There is a new street art poster that’s being emailed around and will no doubt eventually be spotted on a street corner near you. It’s a gritty black and white image of Andrew Breitbart looking both battle-worn and ever vigilant with the caption: “BREITBART IS HERE.”
Those three words express the instant connection many of us feel for our fallen friend. They express our identification with him, and our need to continue his fight for the good of our republic.
With the death of Breitbart, the conservative movement didn’t just lose a General - we lost an entire Special Forces Division. But he didn’t leave us without the tools and the knowledge we need to fight. This website - Breitbart 2.0 - is the culmination of his study of the technology and aesthetics of new media.
OMG. Andrew Breitbart is the Right’s very own Alinsky.

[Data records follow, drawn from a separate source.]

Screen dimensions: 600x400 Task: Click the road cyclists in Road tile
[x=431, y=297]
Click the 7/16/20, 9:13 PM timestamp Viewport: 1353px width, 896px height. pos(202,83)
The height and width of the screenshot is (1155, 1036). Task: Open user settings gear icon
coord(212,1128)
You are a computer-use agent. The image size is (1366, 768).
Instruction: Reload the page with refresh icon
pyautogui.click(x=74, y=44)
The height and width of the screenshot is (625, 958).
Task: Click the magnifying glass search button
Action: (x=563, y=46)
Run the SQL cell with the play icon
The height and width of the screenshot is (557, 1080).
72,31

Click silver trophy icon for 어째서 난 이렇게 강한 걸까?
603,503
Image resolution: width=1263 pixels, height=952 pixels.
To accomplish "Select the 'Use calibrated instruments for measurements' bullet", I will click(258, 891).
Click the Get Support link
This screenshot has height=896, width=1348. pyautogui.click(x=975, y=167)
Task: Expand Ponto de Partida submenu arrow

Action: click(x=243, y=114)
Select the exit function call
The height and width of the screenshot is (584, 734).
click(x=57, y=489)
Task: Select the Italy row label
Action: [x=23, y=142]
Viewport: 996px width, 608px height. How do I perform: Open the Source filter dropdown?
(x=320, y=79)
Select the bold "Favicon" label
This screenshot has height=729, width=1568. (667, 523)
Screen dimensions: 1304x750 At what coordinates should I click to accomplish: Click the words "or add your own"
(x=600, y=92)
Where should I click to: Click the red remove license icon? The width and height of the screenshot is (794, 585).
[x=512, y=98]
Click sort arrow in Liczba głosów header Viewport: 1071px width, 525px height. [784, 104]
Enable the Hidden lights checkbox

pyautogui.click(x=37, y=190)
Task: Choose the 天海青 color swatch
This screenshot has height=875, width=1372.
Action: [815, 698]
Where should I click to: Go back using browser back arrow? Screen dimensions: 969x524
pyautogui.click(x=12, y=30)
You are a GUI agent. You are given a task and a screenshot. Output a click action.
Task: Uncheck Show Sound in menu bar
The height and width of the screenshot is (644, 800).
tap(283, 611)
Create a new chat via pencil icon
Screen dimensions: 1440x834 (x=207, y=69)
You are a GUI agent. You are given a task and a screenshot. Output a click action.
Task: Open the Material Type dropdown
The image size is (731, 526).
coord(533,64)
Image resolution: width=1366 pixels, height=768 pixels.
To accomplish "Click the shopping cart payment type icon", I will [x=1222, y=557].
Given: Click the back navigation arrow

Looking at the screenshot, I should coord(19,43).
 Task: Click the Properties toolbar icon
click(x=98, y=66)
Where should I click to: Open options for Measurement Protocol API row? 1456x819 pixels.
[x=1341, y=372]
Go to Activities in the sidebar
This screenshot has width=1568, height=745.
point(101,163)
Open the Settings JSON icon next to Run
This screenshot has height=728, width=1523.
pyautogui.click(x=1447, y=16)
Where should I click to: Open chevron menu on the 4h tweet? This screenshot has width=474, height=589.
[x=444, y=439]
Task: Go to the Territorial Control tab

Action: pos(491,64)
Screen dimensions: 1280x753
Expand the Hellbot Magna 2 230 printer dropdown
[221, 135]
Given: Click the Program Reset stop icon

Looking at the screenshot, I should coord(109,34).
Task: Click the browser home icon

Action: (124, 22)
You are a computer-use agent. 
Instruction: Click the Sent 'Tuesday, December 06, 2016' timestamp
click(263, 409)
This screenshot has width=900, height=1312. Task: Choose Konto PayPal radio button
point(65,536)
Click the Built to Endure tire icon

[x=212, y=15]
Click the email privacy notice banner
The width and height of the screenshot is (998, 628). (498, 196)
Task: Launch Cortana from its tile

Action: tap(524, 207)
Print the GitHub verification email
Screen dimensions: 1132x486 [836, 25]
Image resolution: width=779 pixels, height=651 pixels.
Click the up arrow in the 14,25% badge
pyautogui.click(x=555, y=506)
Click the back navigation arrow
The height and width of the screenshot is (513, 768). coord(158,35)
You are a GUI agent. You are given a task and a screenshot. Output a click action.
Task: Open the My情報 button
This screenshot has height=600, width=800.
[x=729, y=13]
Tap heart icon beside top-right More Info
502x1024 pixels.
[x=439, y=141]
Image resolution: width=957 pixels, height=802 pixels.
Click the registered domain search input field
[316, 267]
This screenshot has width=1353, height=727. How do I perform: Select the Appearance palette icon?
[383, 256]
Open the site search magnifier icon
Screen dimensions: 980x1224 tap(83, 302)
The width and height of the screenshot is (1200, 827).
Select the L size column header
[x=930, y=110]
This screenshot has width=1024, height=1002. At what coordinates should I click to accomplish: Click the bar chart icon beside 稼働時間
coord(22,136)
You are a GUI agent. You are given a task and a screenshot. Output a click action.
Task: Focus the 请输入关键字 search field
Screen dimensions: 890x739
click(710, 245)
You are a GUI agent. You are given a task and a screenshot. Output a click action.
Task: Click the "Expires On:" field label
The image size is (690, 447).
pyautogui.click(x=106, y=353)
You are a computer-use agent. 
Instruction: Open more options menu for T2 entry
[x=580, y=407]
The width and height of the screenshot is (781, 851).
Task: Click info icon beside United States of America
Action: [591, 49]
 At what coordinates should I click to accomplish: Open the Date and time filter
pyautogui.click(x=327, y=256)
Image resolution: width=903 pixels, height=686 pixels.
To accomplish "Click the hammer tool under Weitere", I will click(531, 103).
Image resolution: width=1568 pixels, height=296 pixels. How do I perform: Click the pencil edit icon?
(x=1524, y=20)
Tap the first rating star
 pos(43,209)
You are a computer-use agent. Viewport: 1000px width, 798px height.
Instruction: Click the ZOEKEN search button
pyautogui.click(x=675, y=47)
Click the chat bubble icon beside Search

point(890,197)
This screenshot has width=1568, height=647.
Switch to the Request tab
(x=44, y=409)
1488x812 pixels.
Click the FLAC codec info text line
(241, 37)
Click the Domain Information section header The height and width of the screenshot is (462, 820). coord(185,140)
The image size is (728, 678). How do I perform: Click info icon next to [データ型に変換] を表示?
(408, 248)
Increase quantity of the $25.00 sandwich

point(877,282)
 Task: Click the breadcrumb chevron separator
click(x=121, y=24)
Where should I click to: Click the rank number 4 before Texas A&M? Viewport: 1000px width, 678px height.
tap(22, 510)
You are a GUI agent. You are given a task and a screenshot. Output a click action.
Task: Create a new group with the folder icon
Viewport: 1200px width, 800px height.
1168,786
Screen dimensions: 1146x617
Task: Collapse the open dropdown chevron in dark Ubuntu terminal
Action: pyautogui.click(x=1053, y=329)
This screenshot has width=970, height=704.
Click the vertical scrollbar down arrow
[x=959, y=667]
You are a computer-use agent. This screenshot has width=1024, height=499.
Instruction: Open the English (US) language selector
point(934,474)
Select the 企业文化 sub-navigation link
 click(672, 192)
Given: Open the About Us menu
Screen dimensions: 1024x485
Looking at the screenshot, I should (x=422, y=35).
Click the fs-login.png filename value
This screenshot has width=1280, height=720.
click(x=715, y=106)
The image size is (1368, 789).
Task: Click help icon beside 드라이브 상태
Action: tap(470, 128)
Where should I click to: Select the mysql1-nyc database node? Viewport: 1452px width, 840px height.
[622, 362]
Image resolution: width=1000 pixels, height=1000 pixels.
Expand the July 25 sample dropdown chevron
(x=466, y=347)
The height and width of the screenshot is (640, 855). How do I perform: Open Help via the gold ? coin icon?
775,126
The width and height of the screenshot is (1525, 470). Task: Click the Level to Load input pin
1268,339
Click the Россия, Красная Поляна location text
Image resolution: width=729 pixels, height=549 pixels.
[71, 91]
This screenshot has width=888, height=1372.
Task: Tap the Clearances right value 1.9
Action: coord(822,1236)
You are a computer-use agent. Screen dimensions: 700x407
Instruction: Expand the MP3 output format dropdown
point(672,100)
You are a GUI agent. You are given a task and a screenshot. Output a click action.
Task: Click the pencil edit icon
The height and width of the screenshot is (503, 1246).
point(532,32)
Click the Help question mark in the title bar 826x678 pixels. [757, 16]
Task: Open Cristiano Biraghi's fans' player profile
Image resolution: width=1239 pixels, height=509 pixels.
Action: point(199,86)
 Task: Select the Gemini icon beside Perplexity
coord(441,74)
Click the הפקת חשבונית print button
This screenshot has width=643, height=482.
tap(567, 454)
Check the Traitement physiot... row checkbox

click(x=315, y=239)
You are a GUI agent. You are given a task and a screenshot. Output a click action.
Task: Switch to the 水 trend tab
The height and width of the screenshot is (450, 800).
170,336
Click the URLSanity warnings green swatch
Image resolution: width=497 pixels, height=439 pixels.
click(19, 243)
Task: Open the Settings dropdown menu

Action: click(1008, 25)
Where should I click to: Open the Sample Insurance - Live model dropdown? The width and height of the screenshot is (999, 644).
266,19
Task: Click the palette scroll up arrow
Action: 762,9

Ed’s understandably a bit preoccupied with boggling at the combo of Griftzilla cottoning on to Breity’s poisonous legacy, but there’s a good argument that Alinsky is the Right’s very own Alinsky. As Rumproaster Boreds of Canada pointed out on that earlier thread:
Adam Brandon, a spokesman for the conservative non-profit organization FreedomWorks, which is one of several groups involved in organizing Tea Party protests, says the group gives Alinsky’s Rules for Radicals to its top leadership members. A shortened guide called Rules for Patriots is distributed to its entire network. In a January 2012 story that appeared in The Wall Street Journal, citing the organization’s tactic of sending activists to town-hall meetings, Brandon explained, “his tactics when it comes to grass-roots organizing are incredibly effective.” Former Republican House Majority Leader Dick Armey also gives copies of Alinsky’s book Rules for Radicals to Tea Party leaders.
(Wikipedia)
It seems to me that the Breitbartlets and assorted bandwagon-jumpers are being a little presumptious with their cries of “I am Breitbart!” and the repeated vows at the BIG sites and other corners of the wingnutsphere to continue his work.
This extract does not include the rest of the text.